I was beginning to research an article about ARG genres when I came across this interesting tidbit. Without telling the client, an architect renovating an Upper East Side apartment included secret panels, puzzles, poems and artworks that – when they discovered it – led its residents on a scavenger hunt around their own home.
A frequent topic at if:book is the fetishization of the codex in its irreducibly physical qualities. This project – complete with its own fictionalized Da Vinci Code-esque book hidden in the walls of the apartment – takes this to new heights, while arguably gesturing at some of the elitism (the costliness and exclusivity of the postbit atom) implicit in this fetishization.

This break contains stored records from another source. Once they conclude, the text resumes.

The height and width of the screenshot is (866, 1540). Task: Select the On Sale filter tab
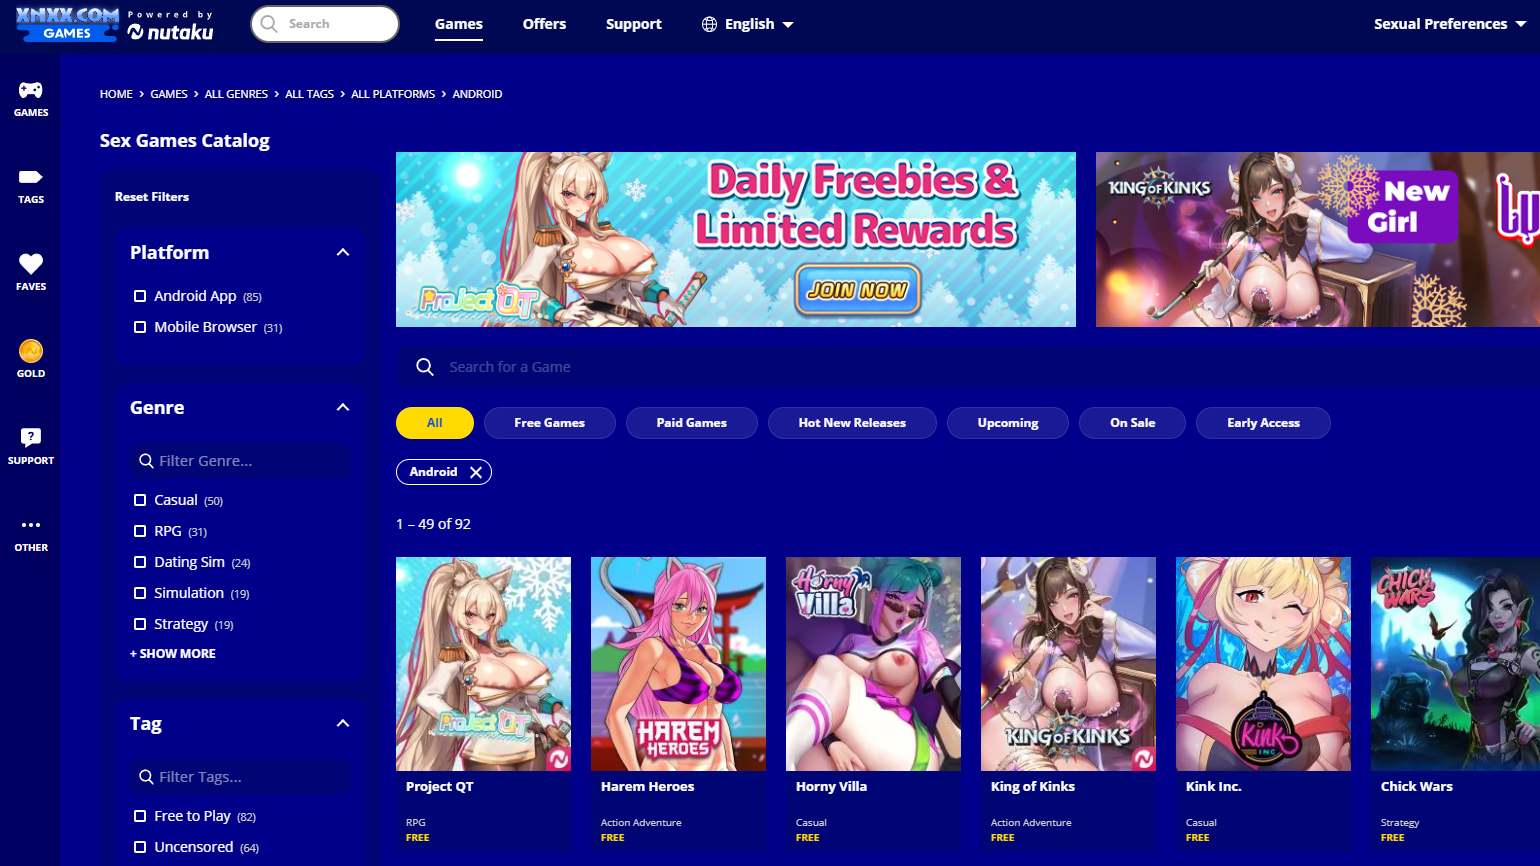click(1132, 423)
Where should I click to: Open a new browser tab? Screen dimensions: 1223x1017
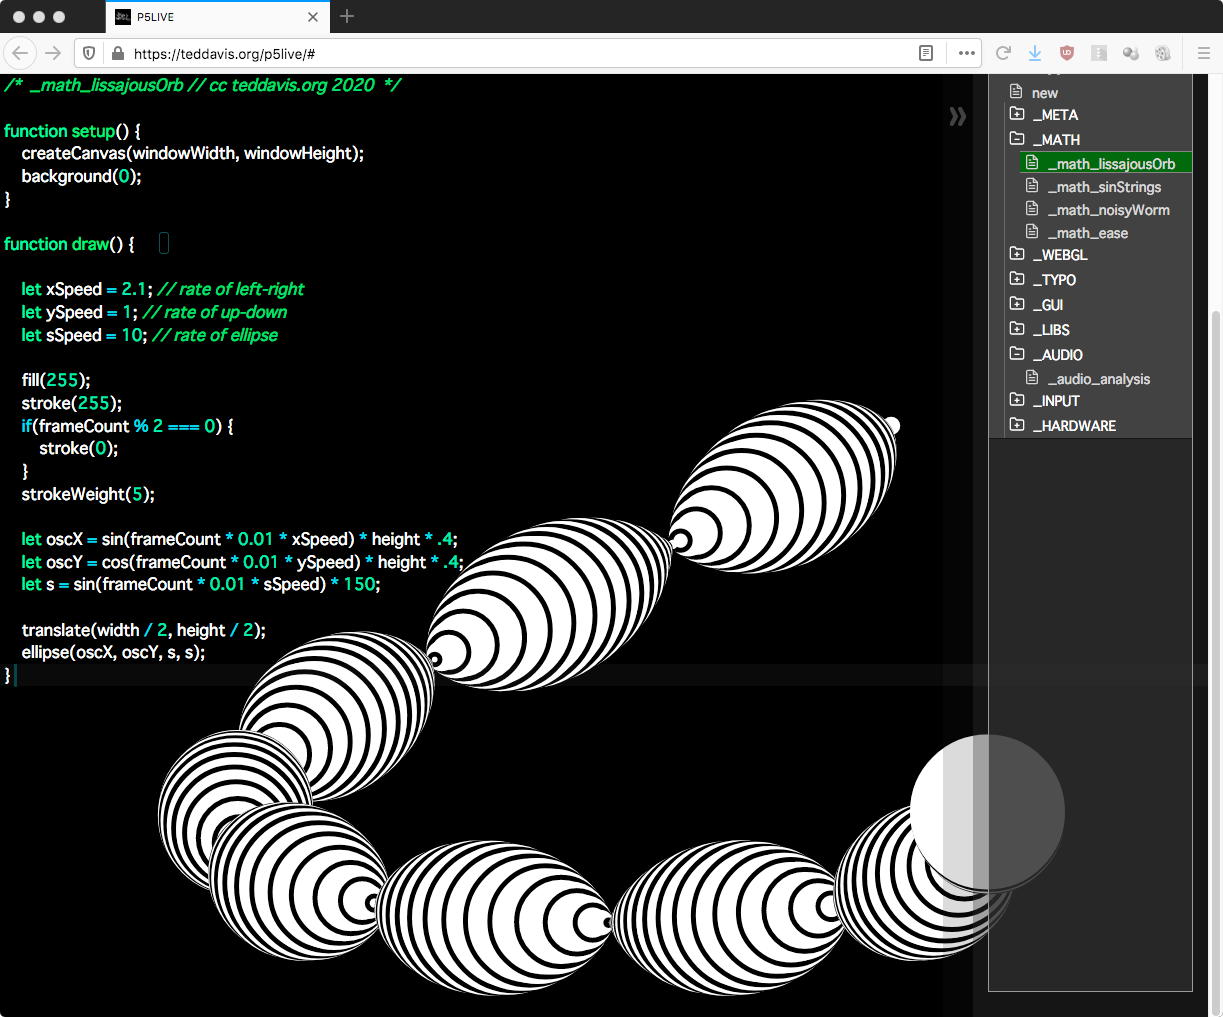click(x=347, y=16)
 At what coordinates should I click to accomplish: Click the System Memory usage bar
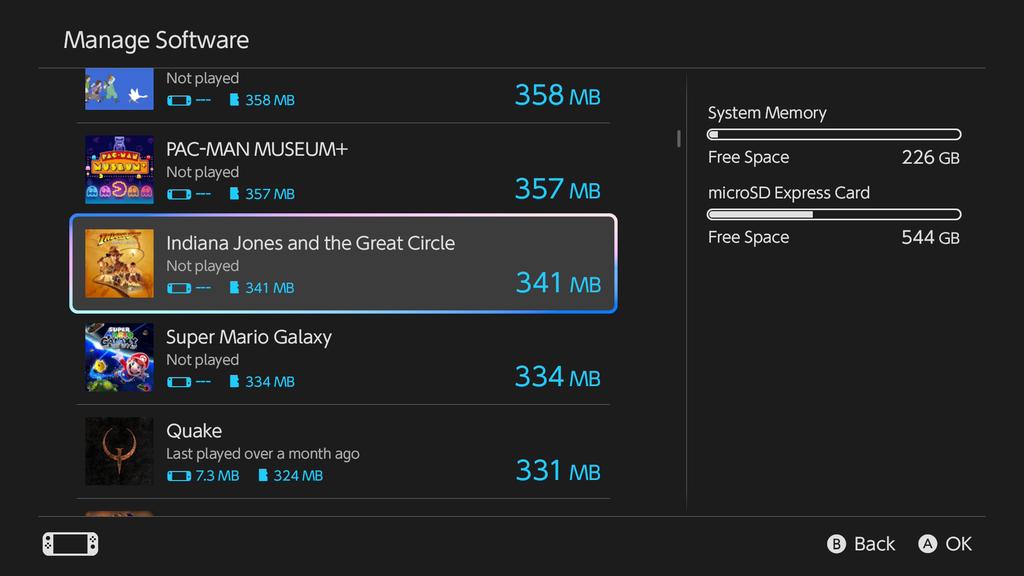[x=834, y=135]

printable mini-books revisit eighteenth-century pamphleteers

London-based creative studio and social think-tank Proboscis has put impressive effort into thinking through the incarnations and reincarnations of written material between printed and digitized forms. Diffusion, one of Proboscis’ recent-ish ventures, is a technology that lays out short texts in a form that enables them to be printed off and turned, with a few cuts and folds, into easily-portable pamphlets.
For now, it’s still in beta, though I hear from Proboscis founder Giles Lane that they’re aiming to make this technology more widely available. Meanwhile, Proboscis is using Diffusion to produce Short Work, a series of downloadable public-domain texts selected and introduced by guests. Works so far include three essays by Samuel Johnson, selected by technology critic and journalist Bill Thompson; Common Sense by Thomas Paine, selected by Worldchanging editor Alex Steffen; and Alexander Pope’s Essay on Criticism, selected by myself.
Though the Short Work pieces are not exclusively from the same period, it’s interesting to note that all these guest selections date from the eighteenth century. It can’t be simply that these texts are most likely to be a) short, and b) in the public domain (though this no doubt has something to do with it). But the eighteenth century saw an explosion in printing, outdone only by the new textual explosion of the Web, and the political, intellectual and critical voices that emerged from that Babel of print raise many questions about the ongoing evolution of our current digital discourse.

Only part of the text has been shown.